Instead-of-Delete trigger problem

In software development, quite often the problem you encounter has virtually nothing to do with the thing you’re trying to do.

I’m creating some views which will provide an interface to a database. The views will have Instead-of triggers so that all DML will be passed to my own (packaged) procedures.

I’ve got a particular view which is a join between a base table, filtered by some criteria, and a code/description mapping view. I’ve implemented instead-of-insert, update and delete triggers that do the appropriate DML on the base table.

Inserts and updates work fine, but when deleting from the view I’m getting “TM contention” wait events. When deleting across a database link the session gets “ORA-02049: timeout: distributed transaction waiting for lock” after a long delay. If the delete is issued within the same database as the view, the session waits indefinitely for the lock.

I had a look at the view and noticed that it is a key-preserved view, so I theorised that maybe the session was locking the row before running my instead-of-delete trigger that does the delete; the trigger tries to delete the row that has already been locked. Doesn’t make sense. When I remove the instead-of-delete trigger however, I get “ORA-01752: cannot delete from view without exactly one key-preserved table”. So I need the trigger to handle the delete.

Looked up the Oracle doc “Instance Tuning Using Performance Views” about “TM enqueue”: “The most common reason for waits on TM locks tend to involve foreign key constraints where the constrained columns are not indexed. Index the foreign key columns to avoid this problem.” I saw this ref come up in a search early on but I initially dismissed it because my problem wasn’t related to performance. I’m glad I took a second look.

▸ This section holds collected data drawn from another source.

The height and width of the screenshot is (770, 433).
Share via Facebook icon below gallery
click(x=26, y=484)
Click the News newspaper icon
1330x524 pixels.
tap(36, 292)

Righty-o. Looked at the table I was deleting from, and lo and behold there is another table with a fk to my table with no index on the fk column (mind you, there was an index that contained that column along with another column, obviously the database wasn’t going to use that to avoid the table lock).

When I created an index on the fk column, the problem was resolved. Brilliant!

The application never needed to delete from that table before, so this had never been encountered. In this case adding the index solved the problem. It’s on a very small, rarely-used table so the index won’t have a negative impact. Took about half an hour to work out, but I learned a bit more about Oracle, so that’s good.